ENTRIES PROVIDED:
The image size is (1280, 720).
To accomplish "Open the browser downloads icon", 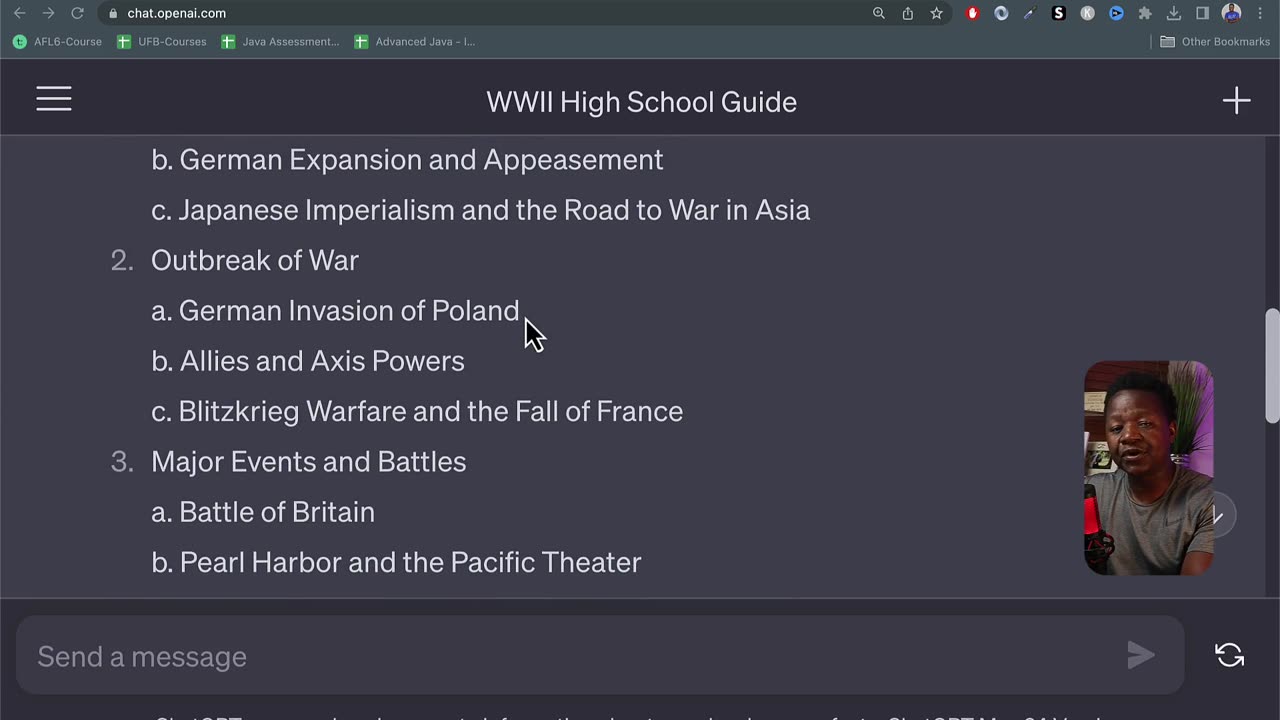I will coord(1174,13).
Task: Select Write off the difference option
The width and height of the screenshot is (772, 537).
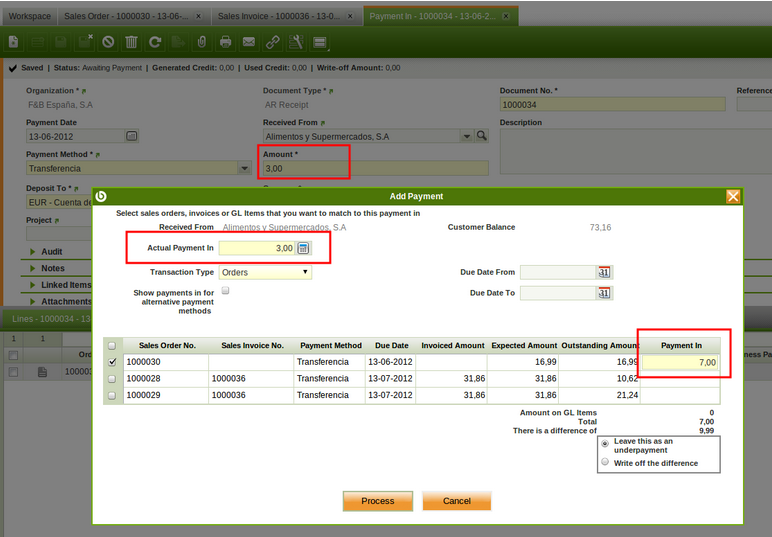Action: [x=605, y=462]
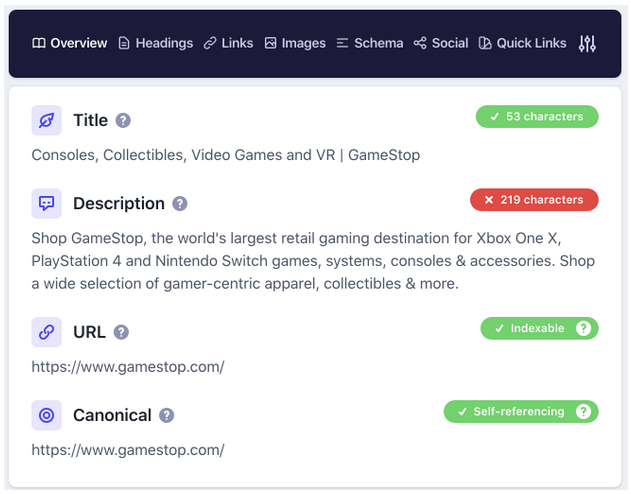The width and height of the screenshot is (631, 494).
Task: Open the settings sliders icon
Action: click(587, 43)
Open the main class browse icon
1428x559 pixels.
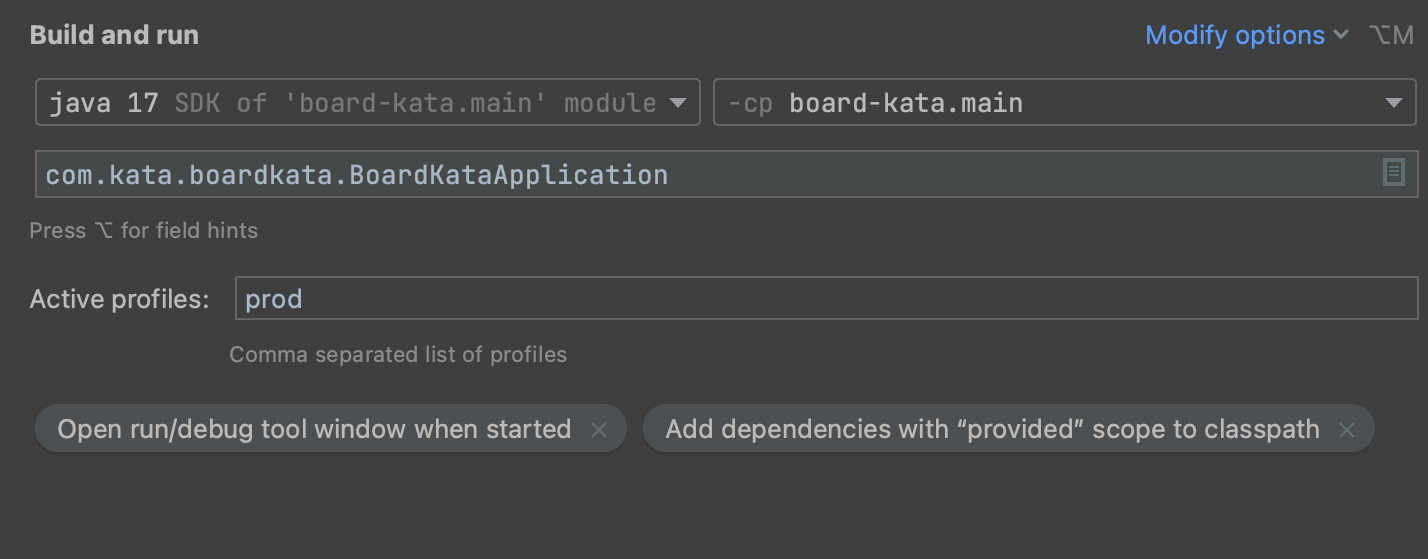point(1393,174)
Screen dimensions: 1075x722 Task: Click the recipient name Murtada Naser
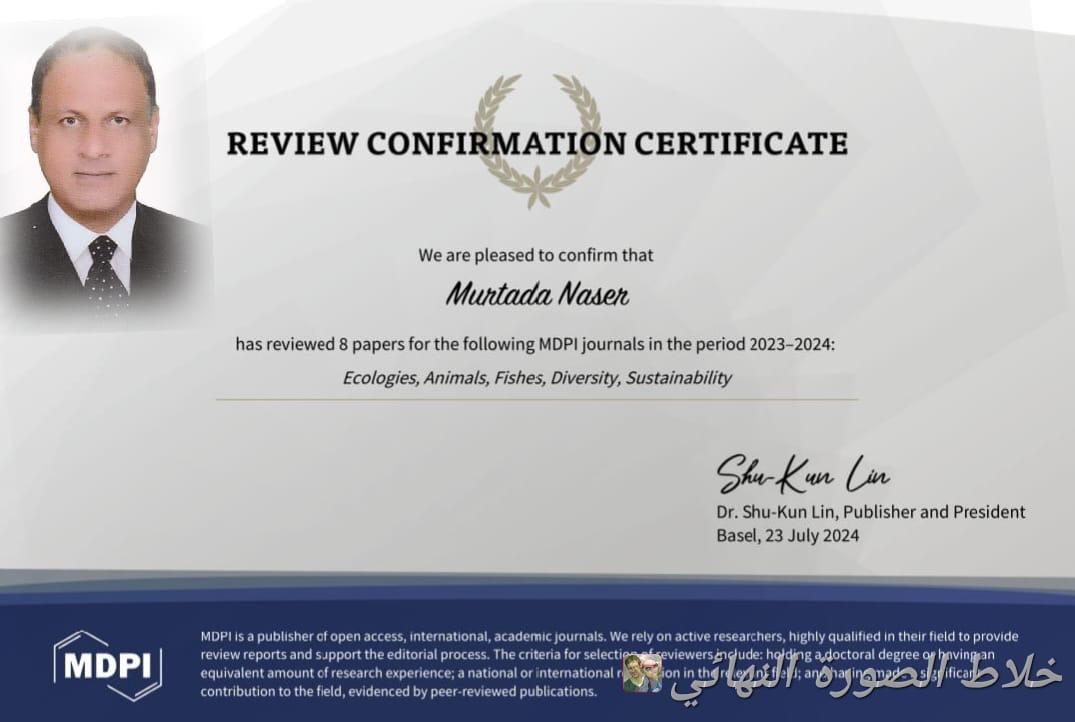(x=537, y=296)
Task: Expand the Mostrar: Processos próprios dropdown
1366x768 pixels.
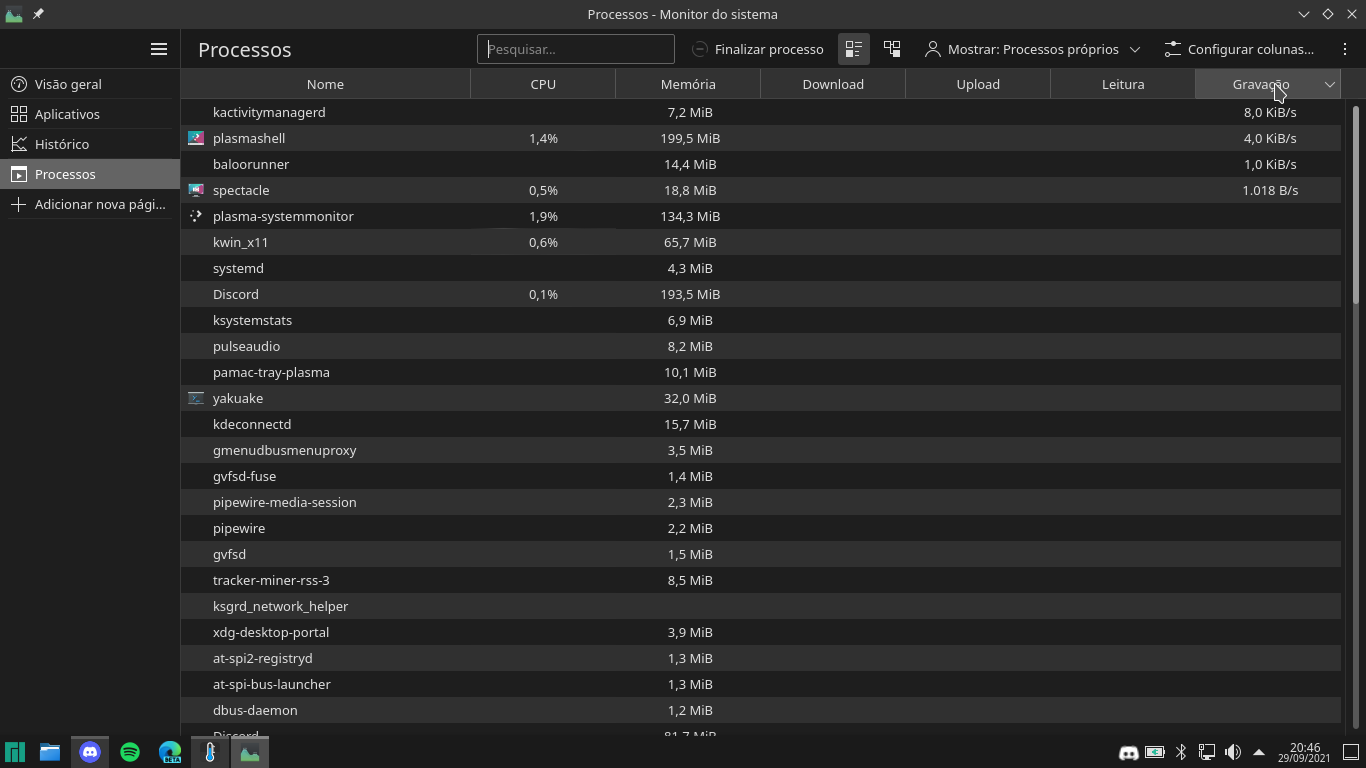Action: [1032, 49]
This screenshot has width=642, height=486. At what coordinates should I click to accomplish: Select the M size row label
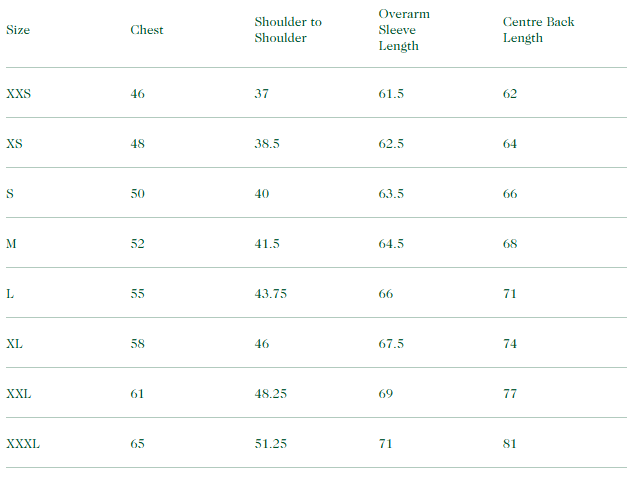click(x=11, y=244)
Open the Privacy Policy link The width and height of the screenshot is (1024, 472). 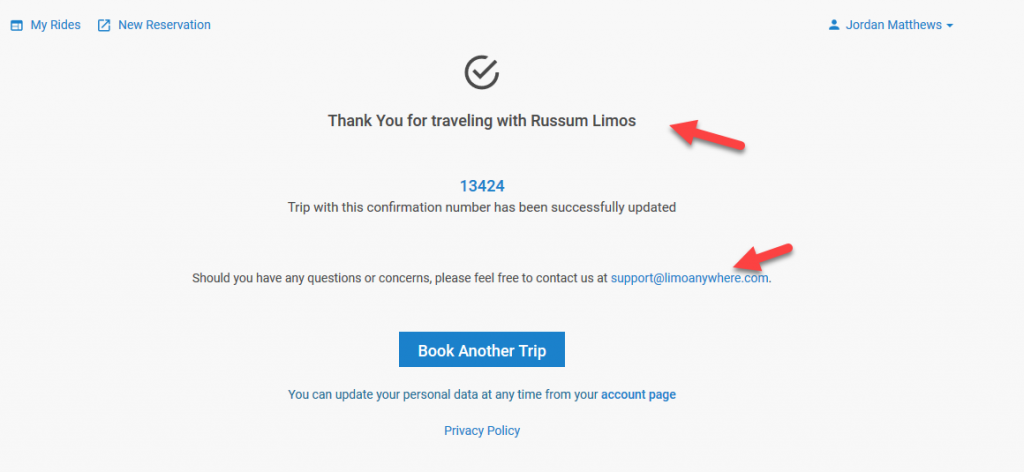pyautogui.click(x=482, y=431)
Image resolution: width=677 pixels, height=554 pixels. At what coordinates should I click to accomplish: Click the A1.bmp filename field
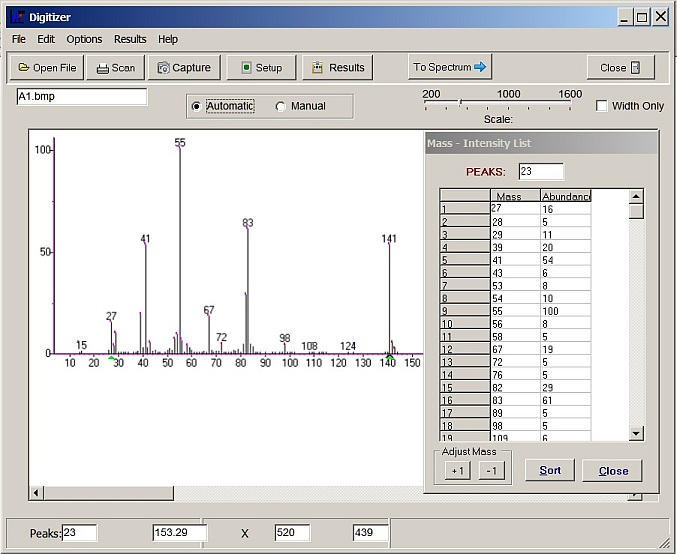click(81, 97)
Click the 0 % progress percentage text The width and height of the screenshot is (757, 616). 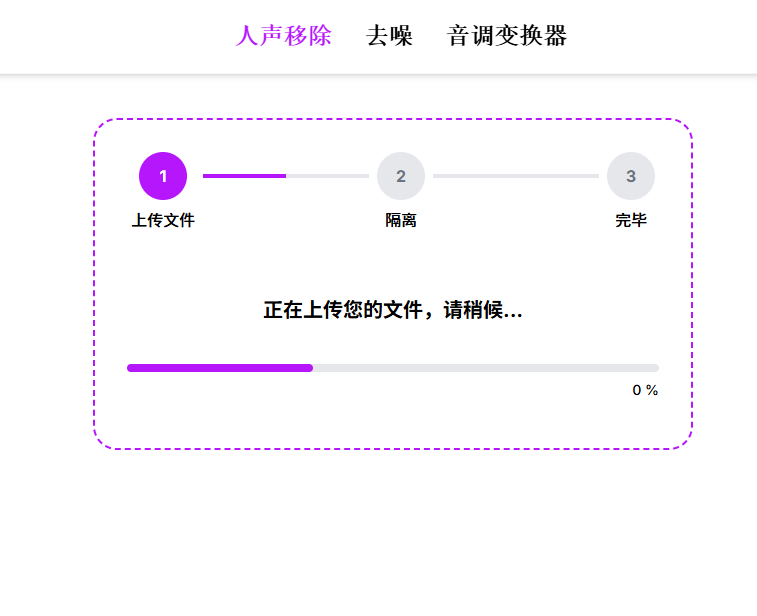tap(645, 390)
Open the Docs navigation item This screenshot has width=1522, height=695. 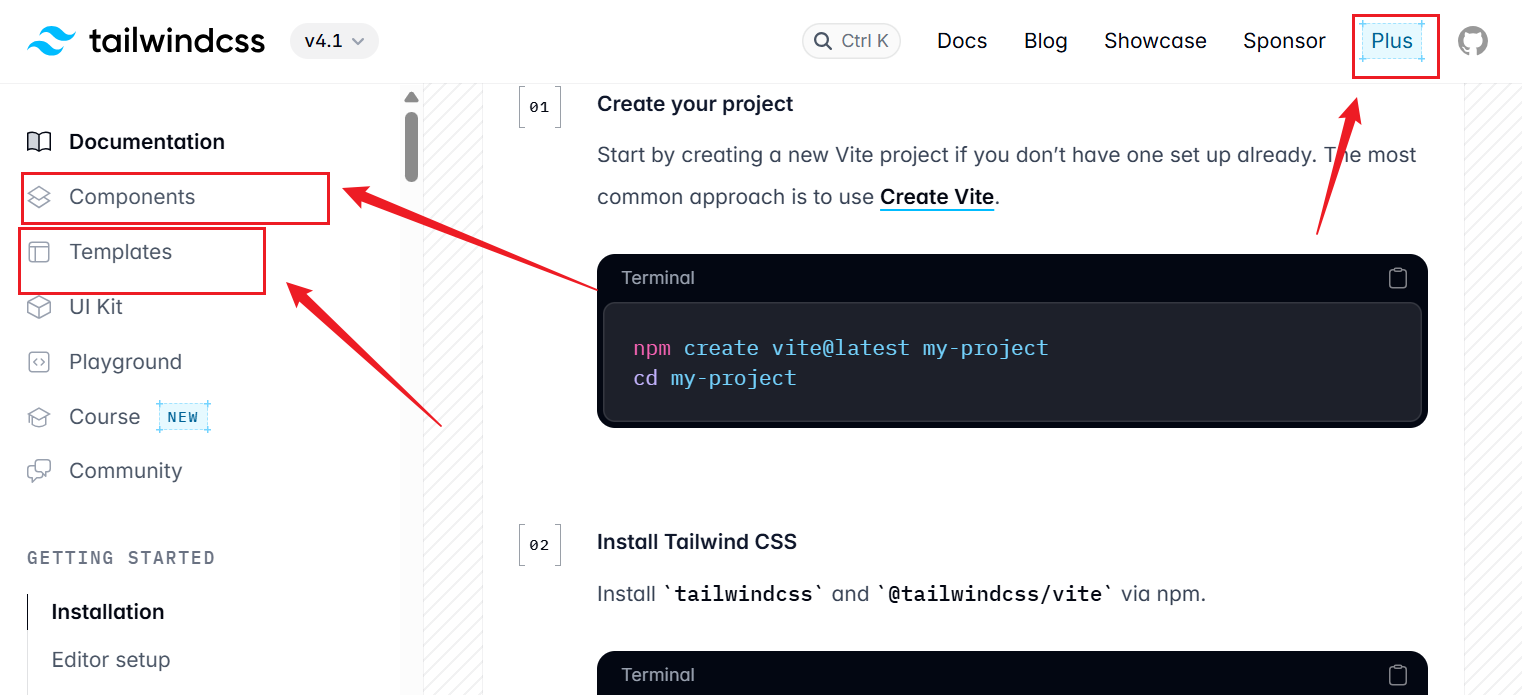pyautogui.click(x=962, y=41)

WHAT TO WORK ON: Would you print exactly the lines in the listing above, from the line bearing "Task: Select Write off the difference option" through the line bearing "Open the main class browse icon", leaving out all pictures?

RESULT OF THIS EXERCISE:
Task: Select Write off the difference option
The width and height of the screenshot is (772, 537).
Action: [x=605, y=462]
The width and height of the screenshot is (631, 494).
Task: Open the settings sliders icon
Action: click(587, 43)
Open the main class browse icon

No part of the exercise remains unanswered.